Goal
Identify and catalog datasets referenced in the top 20 high-impact analyses (by kg_impact_score),
creating datasets rows for new datasets and dataset_citations linking them to analyses.
This enriches the Atlas layer's dataset registry and enables dataset-level provenance tracking,
cross-analysis discovery, and future discovery dividend attribution.
Acceptance Criteria
☑ ≥15 analyses with linked datasets via dataset_citations
☑ ≥10 new dataset_citations rows created
☑ New dataset entries include name, description, source_url (in description), version, license
Approach
Query top 20 analyses by kg_impact_score (used as proxy for "high-impact" since citation_count column does not exist in analyses table)
Parse debate content (debate_rounds.content) and analysis questions for dataset names/URLs
Identify known neurodegeneration datasets: Allen Brain Atlas, SEA-AD, PPMI, HCP, AMP-AD, ENCODE, etc.
For each new dataset found, create a datasets row with id, name, title, description, license, storage_backend=remote
For each dataset-analysis pair, create a dataset_citations row linking them
Verify acceptance criteria: ≥15 analyses linked, ≥10 new citationsDependencies
None — uses existing datasets, dataset_citations, and analyses tables.
Dependents
- Future dataset quality scoring tasks can build on these citations
- Discovery dividend driver will back-propagate rewards to dataset authors when analyses validate
Work Log
2026-04-26 22:00 UTC — Slot 41 (claude-auto)
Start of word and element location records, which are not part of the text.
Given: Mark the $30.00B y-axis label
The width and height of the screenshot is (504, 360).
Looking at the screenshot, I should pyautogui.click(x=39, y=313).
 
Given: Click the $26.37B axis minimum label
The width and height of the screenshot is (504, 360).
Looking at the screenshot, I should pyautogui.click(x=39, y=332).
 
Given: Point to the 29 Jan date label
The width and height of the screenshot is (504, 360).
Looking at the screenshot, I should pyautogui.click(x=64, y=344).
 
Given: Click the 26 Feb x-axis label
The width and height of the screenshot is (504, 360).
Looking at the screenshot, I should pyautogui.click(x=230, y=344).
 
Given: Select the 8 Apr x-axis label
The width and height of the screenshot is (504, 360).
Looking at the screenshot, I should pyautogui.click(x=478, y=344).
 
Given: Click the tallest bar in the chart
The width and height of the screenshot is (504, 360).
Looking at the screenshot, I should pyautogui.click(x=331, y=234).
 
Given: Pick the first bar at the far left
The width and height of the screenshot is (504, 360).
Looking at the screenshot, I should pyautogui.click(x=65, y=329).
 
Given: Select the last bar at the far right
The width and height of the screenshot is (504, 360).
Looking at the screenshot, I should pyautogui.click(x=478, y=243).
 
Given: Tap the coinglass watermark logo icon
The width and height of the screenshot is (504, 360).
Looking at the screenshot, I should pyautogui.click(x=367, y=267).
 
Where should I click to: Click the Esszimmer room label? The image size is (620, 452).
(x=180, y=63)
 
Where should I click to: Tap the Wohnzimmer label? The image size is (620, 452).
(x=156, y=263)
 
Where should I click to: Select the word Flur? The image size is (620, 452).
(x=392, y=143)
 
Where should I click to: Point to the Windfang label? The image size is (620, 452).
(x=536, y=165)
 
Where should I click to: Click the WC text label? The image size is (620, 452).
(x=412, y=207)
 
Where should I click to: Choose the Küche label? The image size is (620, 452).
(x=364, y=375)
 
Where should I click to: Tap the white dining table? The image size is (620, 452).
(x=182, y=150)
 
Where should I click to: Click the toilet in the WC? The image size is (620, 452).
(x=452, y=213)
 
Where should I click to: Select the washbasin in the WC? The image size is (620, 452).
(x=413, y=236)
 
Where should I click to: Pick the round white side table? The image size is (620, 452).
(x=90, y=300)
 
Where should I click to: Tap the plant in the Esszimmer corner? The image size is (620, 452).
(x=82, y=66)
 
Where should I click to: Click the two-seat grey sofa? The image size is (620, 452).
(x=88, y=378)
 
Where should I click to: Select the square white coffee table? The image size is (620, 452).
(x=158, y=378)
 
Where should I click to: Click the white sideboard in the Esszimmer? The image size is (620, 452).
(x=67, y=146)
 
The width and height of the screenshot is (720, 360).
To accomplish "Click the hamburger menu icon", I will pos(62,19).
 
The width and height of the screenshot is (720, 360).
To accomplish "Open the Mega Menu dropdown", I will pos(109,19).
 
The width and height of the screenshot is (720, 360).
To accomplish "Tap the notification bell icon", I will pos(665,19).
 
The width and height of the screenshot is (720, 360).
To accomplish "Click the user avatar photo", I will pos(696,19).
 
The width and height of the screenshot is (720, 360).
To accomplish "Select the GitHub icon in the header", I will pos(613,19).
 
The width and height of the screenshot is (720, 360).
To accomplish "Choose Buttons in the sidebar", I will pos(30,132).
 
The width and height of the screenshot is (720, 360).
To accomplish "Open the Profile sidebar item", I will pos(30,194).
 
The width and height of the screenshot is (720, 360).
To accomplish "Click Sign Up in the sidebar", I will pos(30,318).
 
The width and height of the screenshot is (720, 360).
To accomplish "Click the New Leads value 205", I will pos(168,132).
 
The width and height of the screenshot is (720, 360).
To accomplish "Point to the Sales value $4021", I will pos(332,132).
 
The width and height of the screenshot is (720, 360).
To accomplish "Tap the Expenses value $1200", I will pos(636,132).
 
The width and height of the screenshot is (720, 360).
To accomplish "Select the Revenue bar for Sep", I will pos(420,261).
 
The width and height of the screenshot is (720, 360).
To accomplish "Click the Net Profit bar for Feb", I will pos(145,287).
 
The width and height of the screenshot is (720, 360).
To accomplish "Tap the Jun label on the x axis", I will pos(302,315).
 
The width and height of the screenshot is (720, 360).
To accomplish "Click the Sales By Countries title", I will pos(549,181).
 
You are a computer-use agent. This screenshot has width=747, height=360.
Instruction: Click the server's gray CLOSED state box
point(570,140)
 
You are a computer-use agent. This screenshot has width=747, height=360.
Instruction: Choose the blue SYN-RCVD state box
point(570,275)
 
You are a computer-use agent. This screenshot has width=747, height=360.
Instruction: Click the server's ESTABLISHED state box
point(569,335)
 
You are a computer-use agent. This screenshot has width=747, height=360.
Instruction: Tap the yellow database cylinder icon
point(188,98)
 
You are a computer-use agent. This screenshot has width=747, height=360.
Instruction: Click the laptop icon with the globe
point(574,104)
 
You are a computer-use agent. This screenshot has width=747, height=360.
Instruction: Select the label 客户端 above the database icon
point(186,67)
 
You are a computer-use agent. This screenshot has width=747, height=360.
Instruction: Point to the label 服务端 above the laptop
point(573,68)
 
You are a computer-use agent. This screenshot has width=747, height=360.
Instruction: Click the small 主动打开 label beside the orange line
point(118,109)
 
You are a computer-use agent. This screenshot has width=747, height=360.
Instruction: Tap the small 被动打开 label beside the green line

- Read AGENTS.md and CLAUDE.md for context
- Investigated DB schema:
analyses has no citation_count column; used kg_impact_score as proxy
- Queried top 20 analyses by kg_impact_score (range: 651 down to 211)
- Found existing datasets (36): seaad-snRNAseq, seaad-spatial, abc-atlas-spatial, gmrepo-pd,
adni-longitudinal, adni-biomarker, gwas-catalog-ad, opentargets-ad, clinicaltrials-gov-ad,
rosmap-rnaseq, amp-ad-mayo, etc.
- Identified 17 new datasets to create by parsing analysis questions and debate content:
- allen-aging-mouse-brain (Allen Aging Mouse Brain Atlas)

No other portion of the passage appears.